Entscheidungsstichwort (Thema)

Arbeitslosengeld. Erstattungspflicht des Arbeitgebers. Abwicklung ergangener Verwaltungsakte. Verfassungsmäßigkeit. Anhörung

 

Orientierungssatz

1. § 239 S 2 AFG ist auf die Fälle der Zahlung unter Vorbehalt bzw die Fälle nicht bindend gewordener Erstattungsbescheide nicht entsprechend anwendbar und verstößt in der hier gefundenen Auslegung nicht gegen Art 3 Abs 1 GG.

2. § 239 S 1 setzt nicht die bloße Rechtswidrigkeit der Erstattungsbescheide voraus, sondern stellt auf das Nichtvorliegen der Erstattungspflicht ab. Ein eventueller Anhörungsmangel und die damit verbundene formelle Rechtswidrigkeit der Erstattungsbescheide könnten somit den Rücknahmeanspruch nach dieser Vorschrift nicht begründen. Dies gilt auch für § 44 SGB 10, der nicht zur Korrektur von Verstößen gegen die Anhörungspflicht dient.

 

Tatbestand

Streitig ist noch die Erstattung von Arbeitslosengeld (Alg) und von der Beklagten getragener Beiträge zur gesetzlichen Renten- und Krankenversicherung für die Zeit vom 22.11.1984 bis 30.04.1985 im Zusammenhang mit der Arbeitslosigkeit des ... 1924 geborenen, ledigen J G (G.).

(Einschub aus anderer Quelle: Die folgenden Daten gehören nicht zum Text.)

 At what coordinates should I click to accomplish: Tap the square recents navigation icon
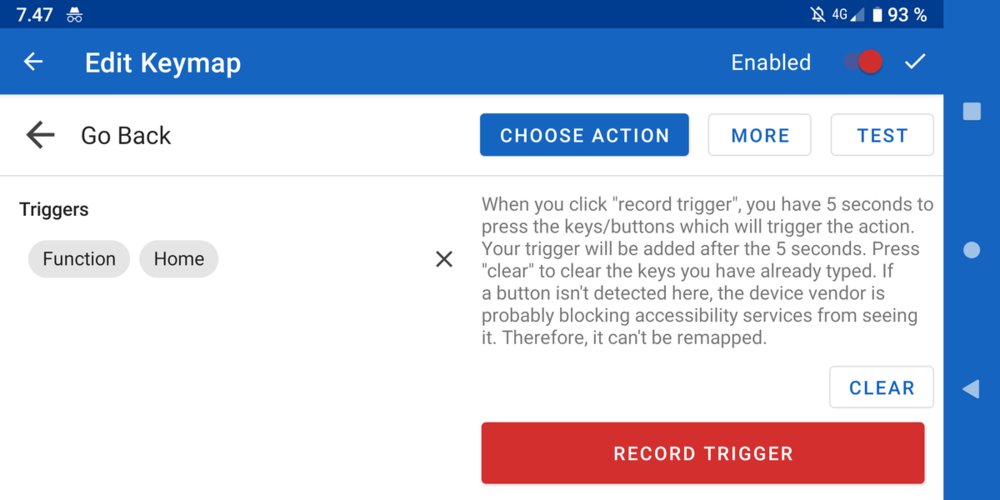971,111
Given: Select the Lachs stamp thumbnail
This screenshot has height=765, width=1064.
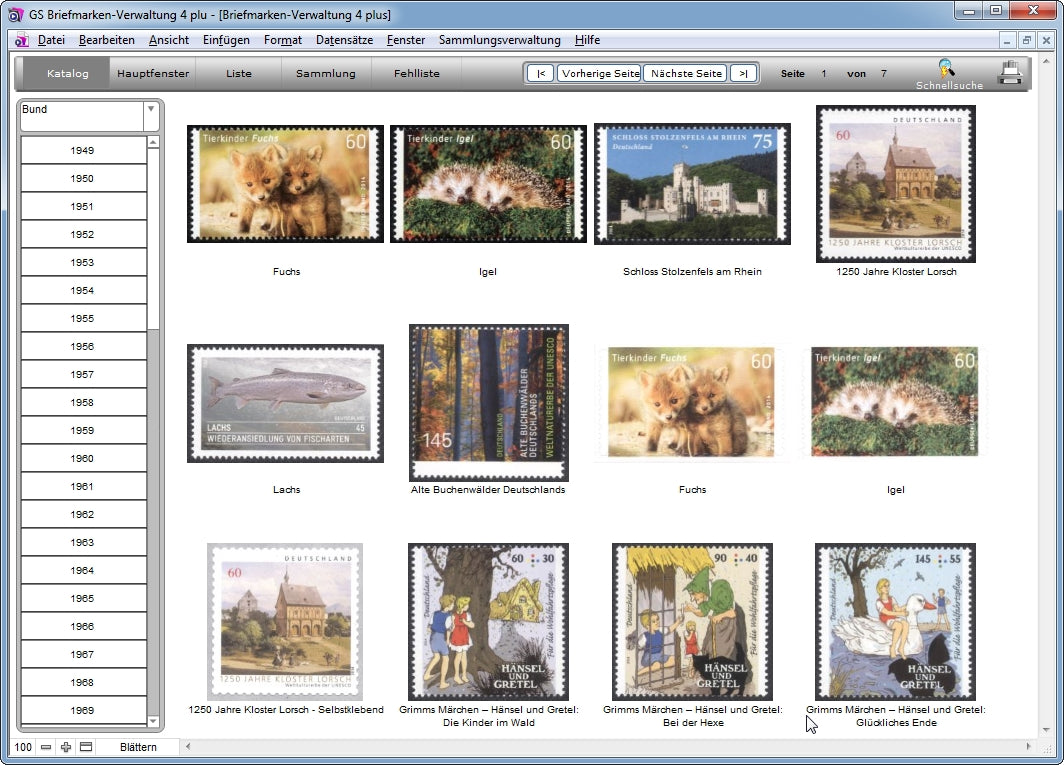Looking at the screenshot, I should click(x=285, y=403).
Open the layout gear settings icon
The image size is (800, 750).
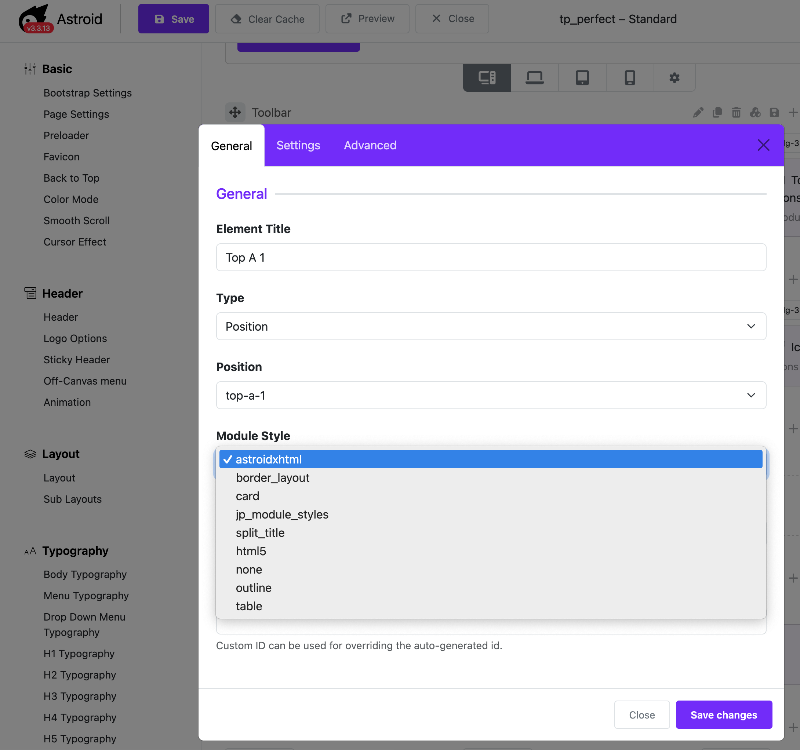pyautogui.click(x=674, y=78)
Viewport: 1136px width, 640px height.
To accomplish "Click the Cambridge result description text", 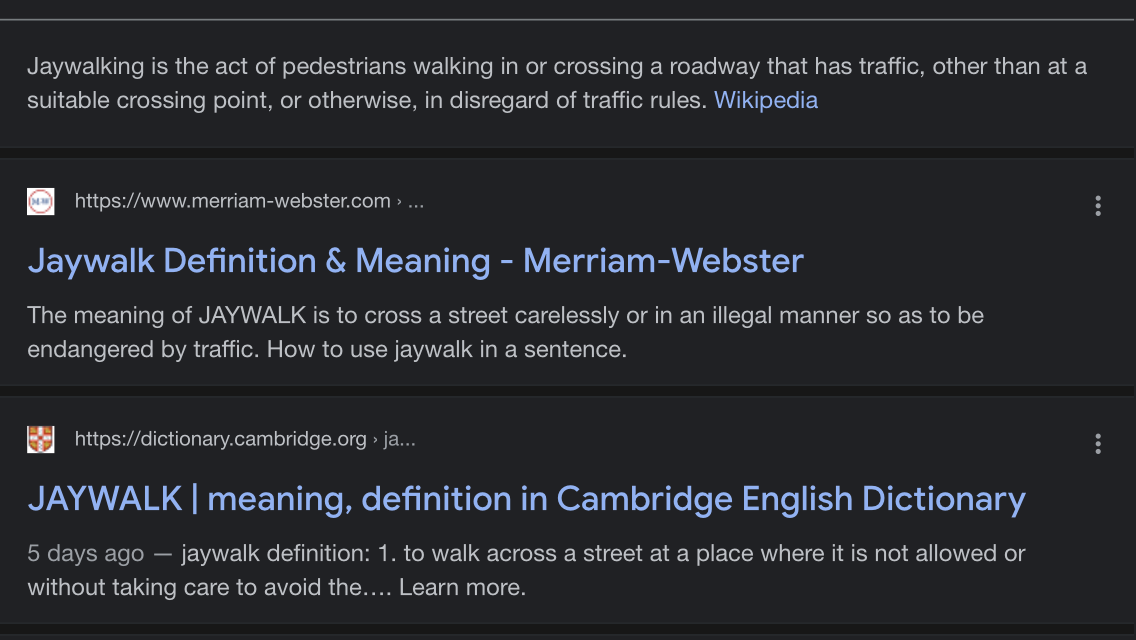I will click(x=600, y=553).
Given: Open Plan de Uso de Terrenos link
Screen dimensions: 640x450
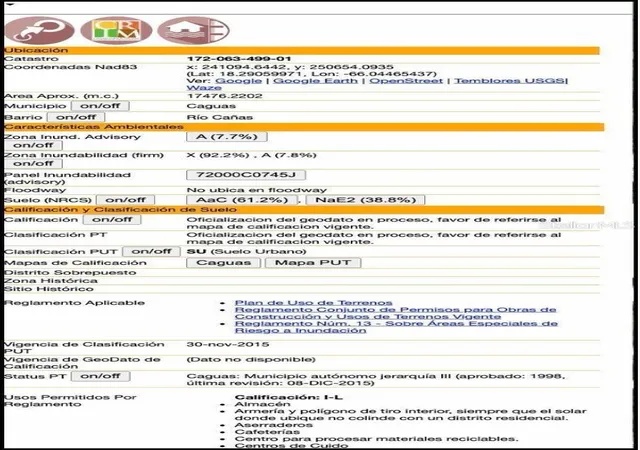Looking at the screenshot, I should click(x=313, y=303).
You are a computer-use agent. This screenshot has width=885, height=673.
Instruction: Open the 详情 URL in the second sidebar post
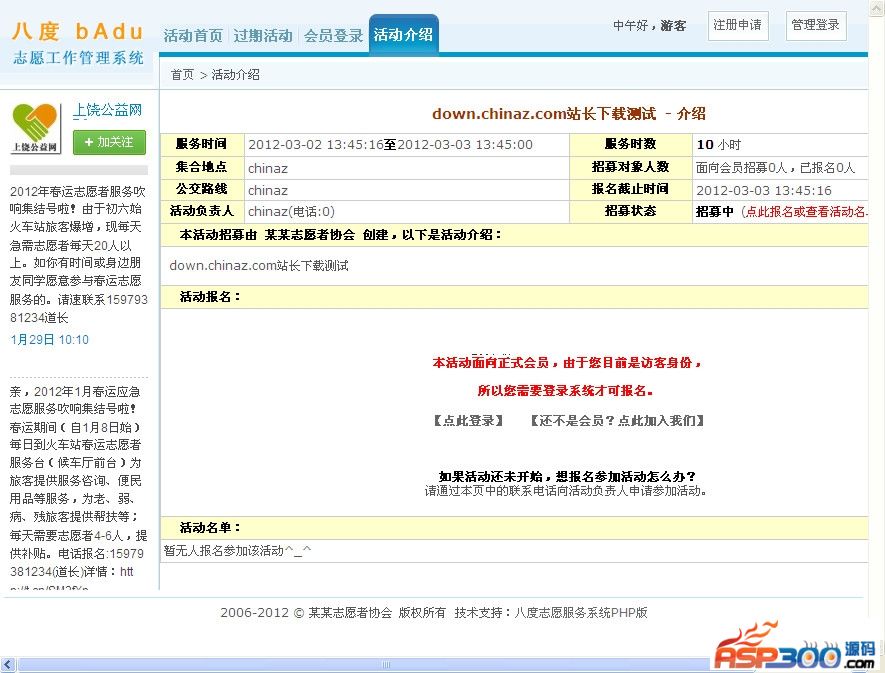[x=125, y=571]
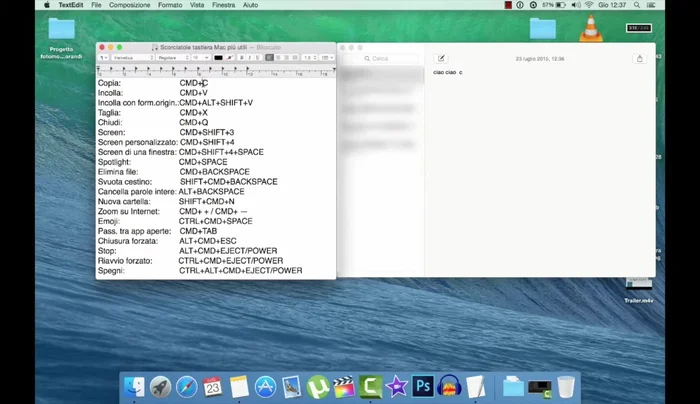Open Final Cut Pro from dock

point(344,386)
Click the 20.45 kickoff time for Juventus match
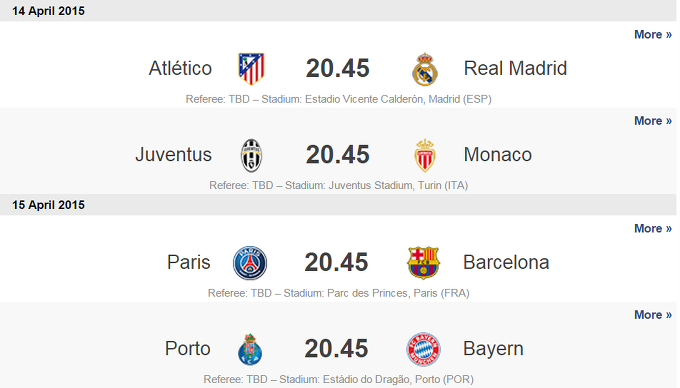 337,155
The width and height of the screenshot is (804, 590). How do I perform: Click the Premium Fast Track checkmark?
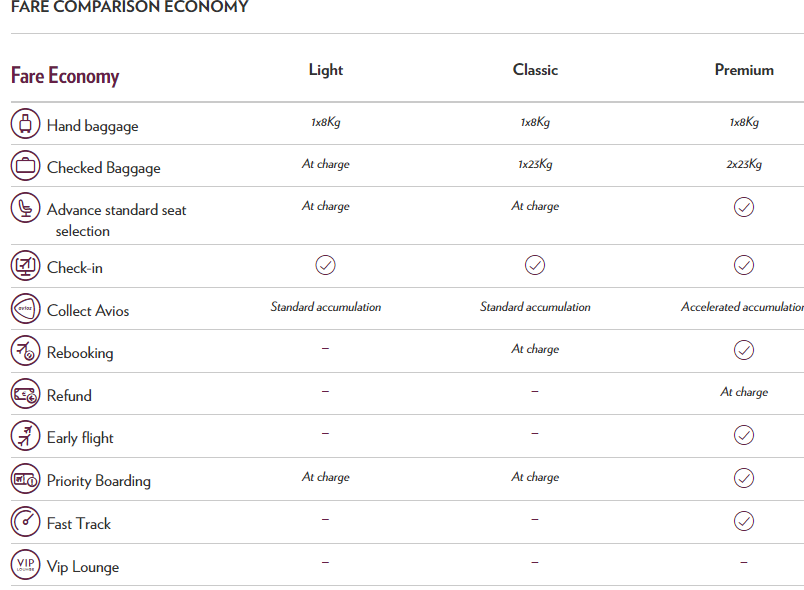tap(744, 521)
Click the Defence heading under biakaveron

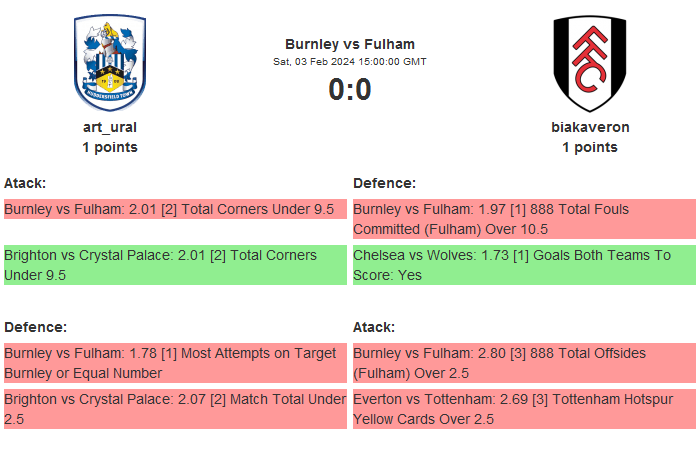coord(384,183)
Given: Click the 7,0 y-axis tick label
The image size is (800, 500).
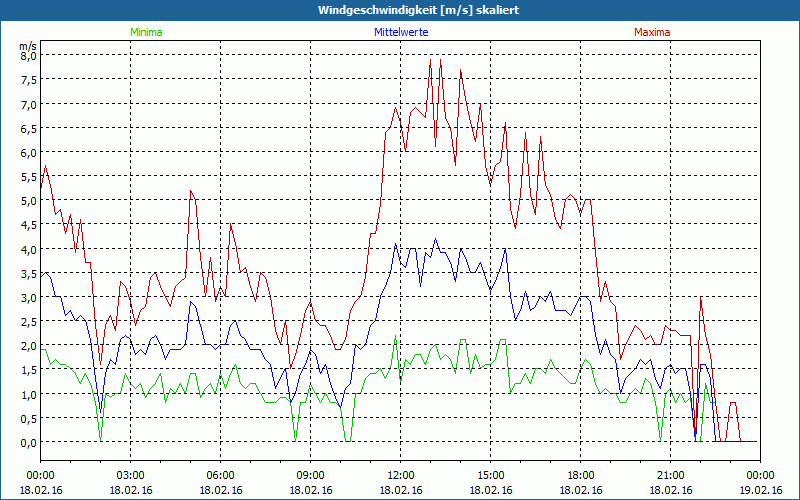Looking at the screenshot, I should 28,104.
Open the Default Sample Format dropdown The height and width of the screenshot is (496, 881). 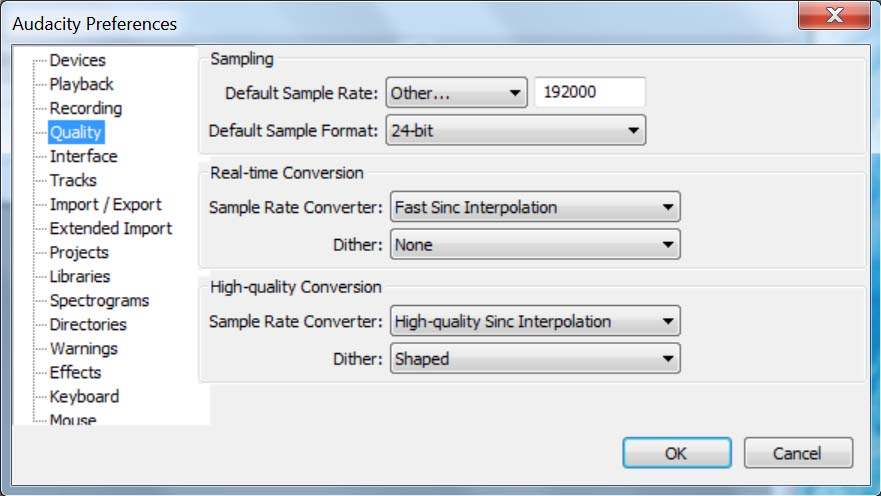[x=515, y=130]
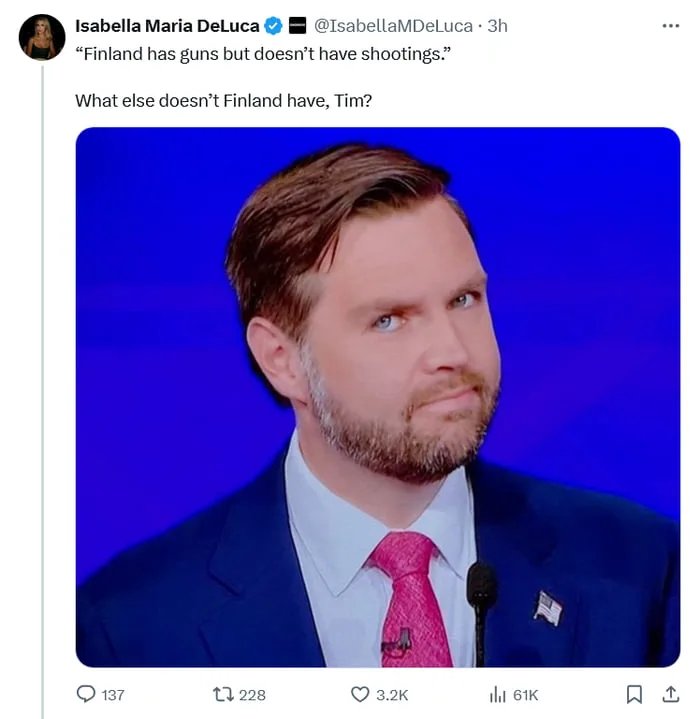
Task: Click the line "What else doesn't Finland have, Tim?"
Action: tap(223, 101)
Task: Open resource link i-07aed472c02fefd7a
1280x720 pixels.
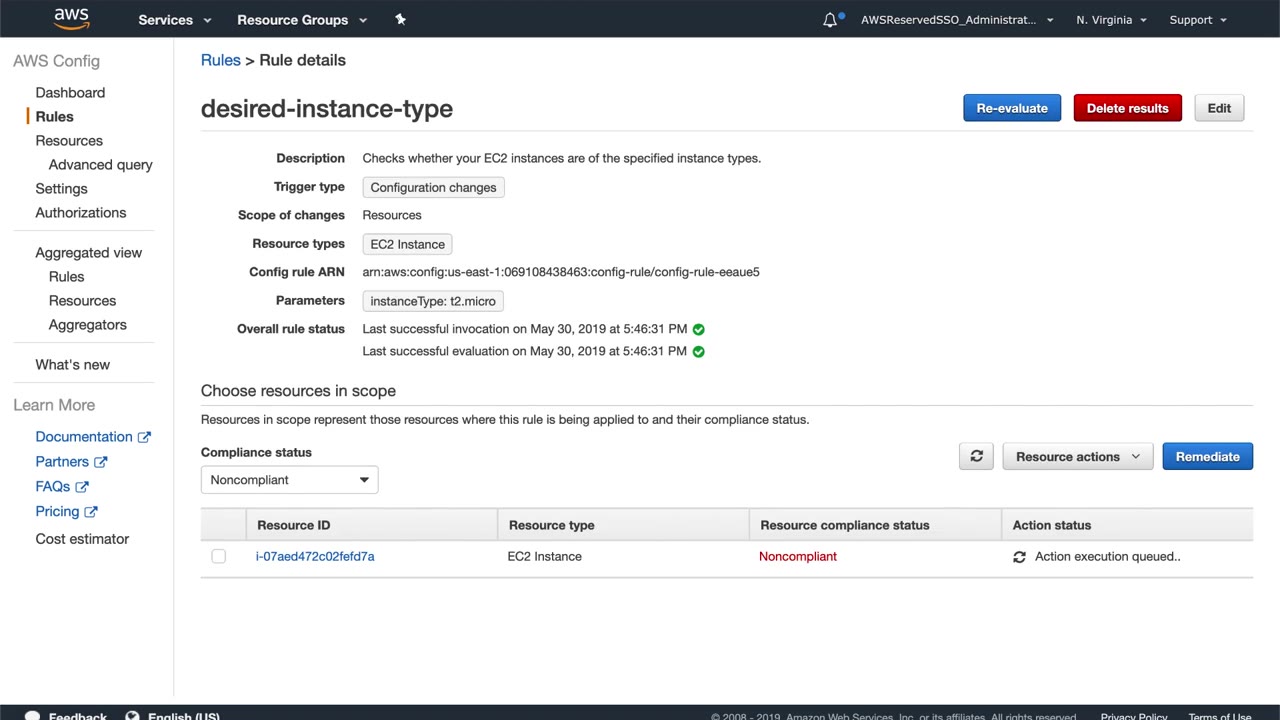Action: 315,556
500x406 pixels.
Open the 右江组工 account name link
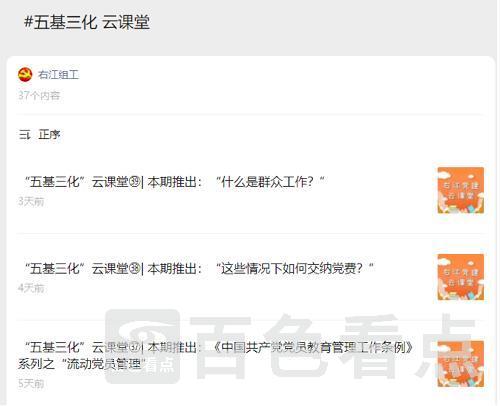pyautogui.click(x=58, y=75)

G. war seit März 1971 bei der Klägerin beschäftigt, zuletzt als Packer. Das Arbeitsverhältnis, für das die ordentliche Kündigung durch den Arbeitgeber tarifvertraglich ausgeschlossen war, endete durch Auflösungsvertrag vom 19.08.1983 zum 31.03.1984 gegen Zahlung einer Abfindung in Höhe von 13.884,80 DM. Im Zeitpunkt des Ausscheidens war zuletzt für Februar 1983 das Arbeitsentgelt abgerechnet worden. G. hatte im Februar 1983 bei 17 gearbeiteten Tagen mit 138,83 Arbeitsstunden ein Bruttoarbeitsentgelt von 1.906,90 DM und im Januar 1983 bei 19 Arbeitstagen und 154,34 geleisteten Arbeitsstunden ein Bruttoarbeitsentgelt von 2.115,75 DM erzielt. Die tarifliche wöchentliche Arbeitszeit betrug 40 Stunden.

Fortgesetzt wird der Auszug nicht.